The value where f(x) = 0 should be around `0.408`

In [1]:
import numpy as np
import scipy as sp
import matplotlib.pyplot as plt
%matplotlib inline

In [2]:
def bisect(f, lower, upper, tol):
    '''
    Given a function 'f', a lower bound 'lower', and an upper bound 'upper', 
    finds the point 'x' where f(x) = 0.
    '''

    N = 1
    
    while N <= 50: #Limit number of iterations to prevent infinite loop
        
        x = (lower + upper) / 2 #New midpoint
        
        if (f(x) == 0) or (((upper - lower) / 2) < tol): #Solution found
            return x
            break
        
        N += 1
        
        if np.sign(f(x)) == np.sign(f(lower)):
            lower = x
            
        else:
            upper = x

In [3]:
def f(x): 
    return np.sin(4 * (x - 1/4)) + x + x**20 - 1

In [4]:
x_min = bisect(f, -0.5, 0.5, 0.0000001)
x_min

0.40829354524612427

In [5]:
import scipy.optimize as opt

In [6]:
x_min = opt.bisect(f, -0.5, 0.5)
x_min

0.4082935042806639

# 1.2 (stretch) Recursive Bisect

Write a recursive version of the bisection algorithm

In [7]:
def bisect(f, lower, upper, tol):
    '''
    Given a function 'f', a lower bound 'lower', and an upper bound 'upper', 
    finds the point 'x' where f(x) = 0.
    '''
        
    x = (lower + upper) / 2 #New midpoint
        
    if (f(x) == 0) or (((upper - lower) / 2) < tol): #Solution found
        return x
        
    if np.sign(f(x)) == np.sign(f(lower)):
        return bisect(f, x, upper, tol)
            
    else:
        return bisect(f, lower, x, tol)

In [8]:
x_min = bisect(f, -0.5, 0.5, 0.0000001)
x_min

0.40829354524612427

# 2.1 Movies Regression

Write the best linear regression model you can on the [Movies Dataset](https://www.kaggle.com/rounakbanik/the-movies-dataset?select=ratings.csv) to predict the profitability of a movie (revenue - budget). Maintain the interpretability of the model.

Few notes:

1. Clean your data! Movies where the budget or revenue are invalid should be thrown out

2. Be creative with feature engineering. You can include processing to one-hot encode the type of movie, etc.
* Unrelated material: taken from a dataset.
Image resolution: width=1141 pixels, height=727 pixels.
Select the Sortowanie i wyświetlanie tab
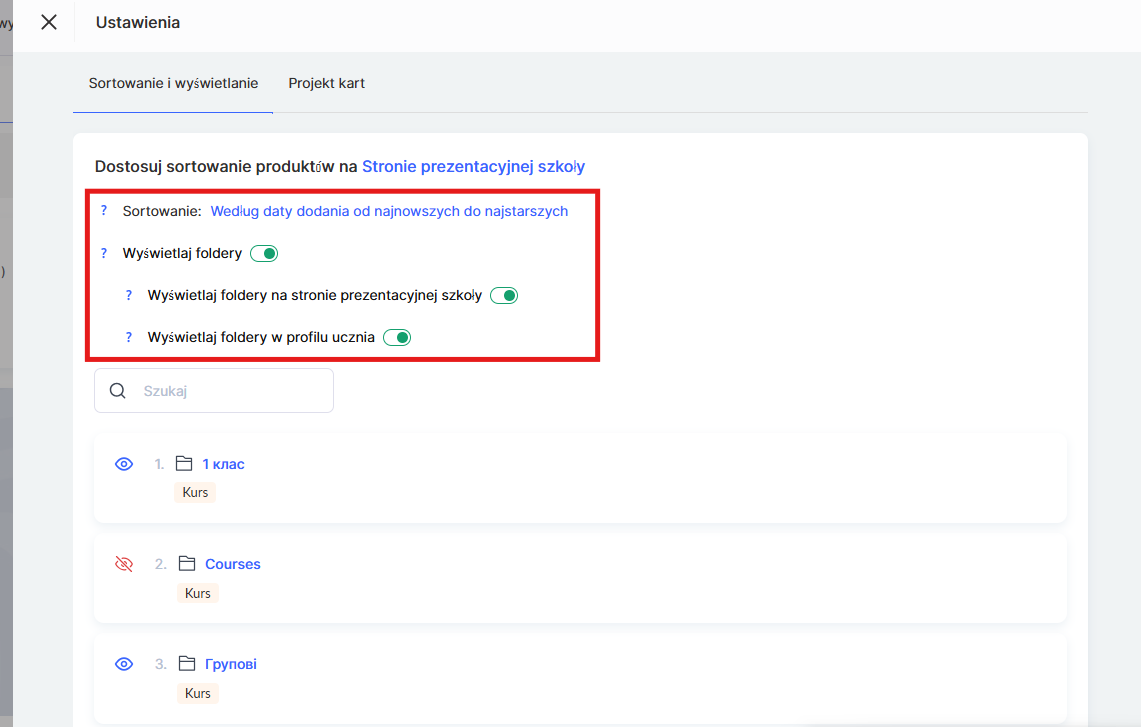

3. The model should be useful for someone **who is thinking about making a movie**. So features like the popularity can't be used. You could, however, use the ratings to figure out if making "good" or "oscar bait" movies is a profitable strategy.

In [9]:
import statsmodels.api as sm
import pandas as pd
import json

In [63]:
movies_url = {
"movies_metadata": "1RLvh6rhzYiDDjPaudDgyS9LmqjbKH-wh",
"keywords": "1YLOIxb-EPC_7QpkmRqkq9E6j7iqmoEh3",
"ratings": "1_5HNurSOMnU0JIcXBJ5mv1NaXCx9oCVG",
"credits": "1bX9othXfLu5NZbVZtIPGV5Hbn8b5URPf",
"ratings_small": "1fCWT69efrj4Oxdm8ZNoTeSahCOy6_u6w",
"links_small": "1fh6pS7XuNgnZk2J3EmYk_9jO_Au_6C15",
"links": "1hWUSMo_GwkfmhehKqs8Rs6mWIauklkbP",
}

def read_gdrive(url):
    """
    Reads file from Google Drive sharing link
    """
    path = 'https://drive.google.com/uc?export=download&id='+url
    return pd.read_csv(path)

df = read_gdrive(movies_url["movies_metadata"])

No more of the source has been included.